== DOCUMENT EXCERPT ==

-- begin --

History

United Kingdom
- Name: HMS Richmond
- Ordered: 23 August 1805
- Builder: (Charles) Greenwood & (Thomas) Kidwell, Itchenor
- Laid down: November 1805
- Launched: February 1806
- Honours and awards: Naval General Service Medal with clasp "19 Apl. Boat Service 1807"
- Fate: Sold 1814

General characteristics
- Class & type: Confounder-class gunbrig
- Tons burthen: 183, or 18334⁄94 (bm)
- Length: Overall: 84 ft 3 in (25.7 m); Keel: 69 ft 10+3⁄4 in (21.3 m);
- Beam: 22 ft 2+1⁄2 in (6.8 m)
- Depth of hold: 11 ft 0 in (3.4 m)
- Sail plan: Brig
- Complement: 50
- Armament: 10 × 18-pounder carronades + 2 × 6-pounder chase guns

History

United Kingdom
- Name: Ben Jonson
- Namesake: Ben Jonson
- Launched: 18 February 1806
- Acquired: 1815
- Fate: Possibly condemned 1826

General characteristics
- Tons burthen: 197, or 198, or 20533⁄94 (bm)
- Length: 89 ft 3 in (27.2 m)
- Beam: 22 ft 0 in (6.7 m)

= HMS Richmond (1806) =

UK naval brig (1806–1814) and merchant ship (1815–1826)

HMS Richmond was a Confounder-class gunbrig, launched at Itchenor in February 1806. She captured several small privateers and merchantmen off the Iberian peninsula before the Royal Navy sold her in 1814. (One of these actions resulted in her boats qualifying for a clasp to the Naval General Service Medal.) After the Navy sold her, she became the mercantile Ben Jonson.

-- end --

== GIVEN DATA ==

-- begin --

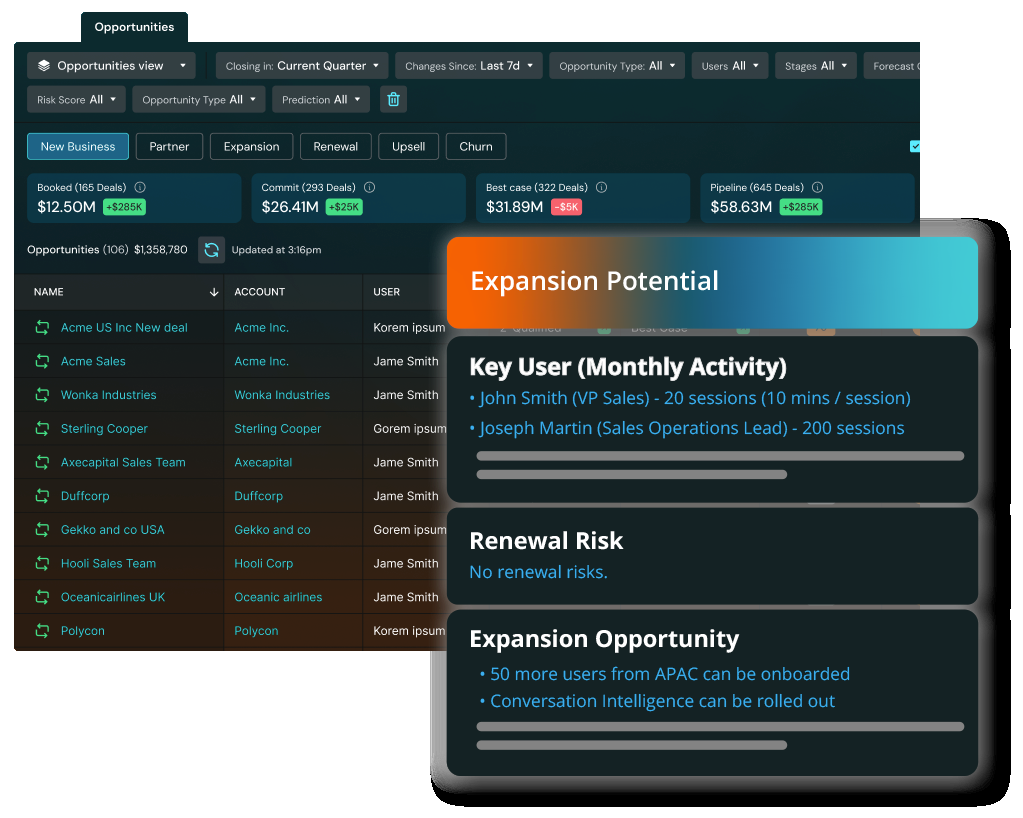The image size is (1023, 818).
Task: Click the Expansion Potential gradient header
Action: [712, 282]
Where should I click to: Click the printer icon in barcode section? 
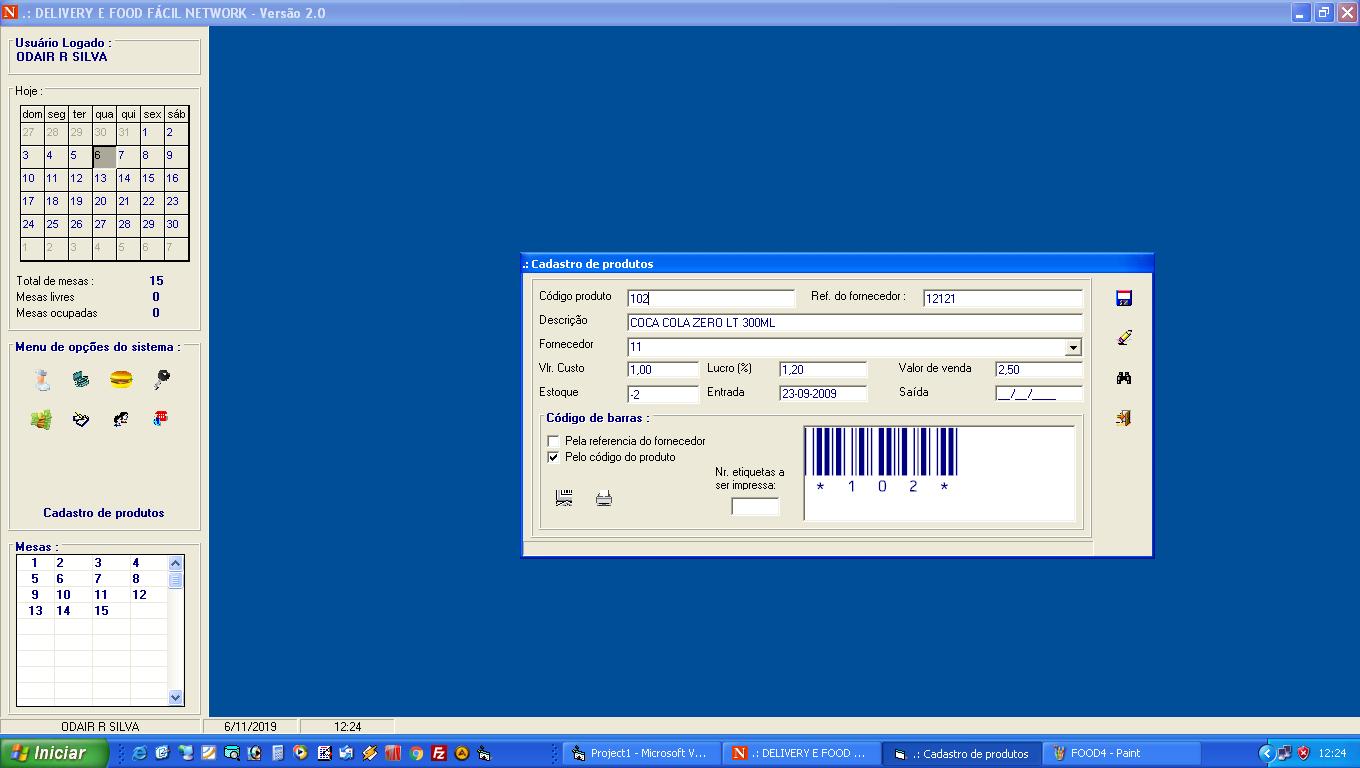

-- end --

== WHAT TO WORK ON ==
Continue the HMS Richmond article from its last sentence, in the same encyclopedic style.

== EXERCISE OUTPUT ==
Ben Jonson, launched at Itchenor in February 1806, first appeared in online resources in 1815, as a West Indiaman. She then traded with Odessa, and the Cape of Good Hope (the Cape). She started trading with Mauritius, and was last reported having come into Mauritius in 1826 very leaky.

==HMS Richmond==
Lieutenant Samuel Heming commissioned Richmond in March 1806.

In June 1806, Richmond detained the American vessel Delaware, Ferier, master, which had been sailing from Amsterdam to New York, and sent her into Portsmouth. Delaware was liberated and resumed her voyage, sailing from Portsmouth on 8 June.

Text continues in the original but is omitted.